Ten months after it was first scheduled, Marloes Coenen and Julia Budd will square off Friday night for the right to become the first Bellator women's featherweight champion. For Coenen, the wait has done nothing to change her idea of how the fight will go.
"Anyone who looks at Julia will see those holes," Coenen told ESPN.com. "I'm very well aware of what she wants to do but I need to bring my game and I have to force my game upon her."
The main event of Bellator 174 at WinStar World Casino in Thackerville, Oklahoma, marks new ground for the promotion, with it being the first card headlined by women. Coenen, a veteran of MMA since 2000 with 17 career submission victories, isn't going to force the contest to the ground based on numbers. She's confident wherever the contest goes, just as long as it doesn't go to the judges' scorecards.
"I don't care where the fight will end up. The only thing that I want is, I want to win on submission or KO," said Coenen. "I know I'm the better stand-up fighter. I know I'm the better ground fighter. We have to see how it goes with wrestling but I'm ready for whatever."

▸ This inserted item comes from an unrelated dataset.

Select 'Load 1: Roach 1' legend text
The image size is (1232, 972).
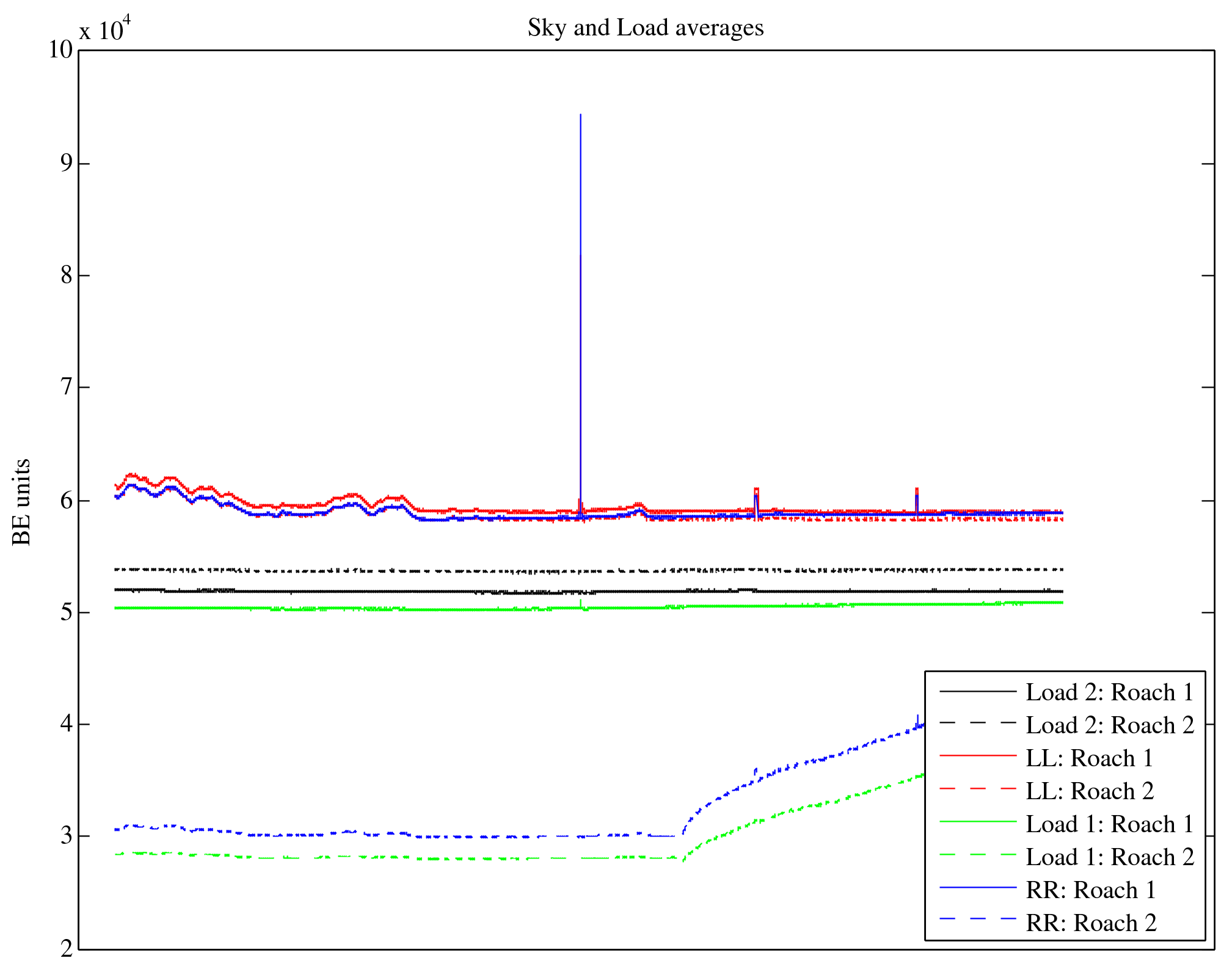pos(1109,824)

For Coenen (23-7), being under the bright lights of a main event with gold on the line isn't anything new for her. To the 35-year-old, a "fight is a fight." However, getting back to this particular fight has seen a recent string of bad luck with opponents.
Budd (9-2) originally withdrew from Bellator 155 in May due to an undisclosed injury. She was replaced by Alexis Dufresne, and it was turned into a non-title fight. Dufresne then missed weight by almost five pounds. Coenen still took the fighter who was coming off a two-fight skid in the UFC, but was submitted with a triangle armbar in the first round. Next up, the Dutch fighter was set to return at Bellator 163 in November against Talita Nogueira. The matchup was scrapped when Nogueira weighed in nearly six pounds over the limit.
Despite the setbacks, Coenen was confident that whenever the title bout happened, she'd be a part of it.
"I'm honored, I've trained hard. It was a fight long in the making," said Coenen. "I knew it would come. I've been working with Scott [Coker] and Rich [Chou] since the Strikeforce days so I know them since 2009, so I knew it would come. I had no doubt about it but it just takes so long."
Coker, Bellator's president, and matchmaker Chou have a deep history with women's MMA. They were some of the first to champion women in the sport, having promoted fights with Ronda Rousey, Miesha Tate, Gina Carano, Cris "Cyborg" Justino and Amanda Nunes. During Strikeforce's heyday, Coenen held their 135-pound title before dropping it to Tate, who then dropped it to Rousey.
Both Budd and Coenen were with the promotion during the same timeframe of 2009-2011, but their paths never crossed. Budd went 2-2 with the organization with a KO loss to Nunes and submission loss to Rousey, each in the first minute. She also beat current UFC featherweight champion Germaine de Randamie by decision.
Coenen says "The Jewel" first popped up on her radar in 2013 when the two were both competing with Invicta FC. Budd is now on a seven-fight win streak, including the last three by decision with Bellator. She most recently bounced back from the injury that derailed the original title bout to defeat Arlene Blencowe via majority decision at Bellator 162 in October.
As of three weeks ago, there was just one major U.S.-based organization that had a women's 145-pound champion. Megan Anderson won the Invicta FC interim title with Justino, the full champion, now in the UFC. After Friday night, the numbers of titles will have tripled. On Feb. 11, de Randamie defeated Holly Holm to capture UFC gold. Now, Coenen and Budd will battle for the Bellator crown.
Regarding the depth of talent to support three divisions, Coenen buys into the "Field of Dreams" model: If you build it, the fighters will come. She says she knows kickboxers and Thai boxers that are beginning to see the potential profits or putting on the four ounce gloves, but it will take a little bit of time.
"There's a whole new breed coming," said Coenen. "Just wait one or two years and you will see the shift in the landscape."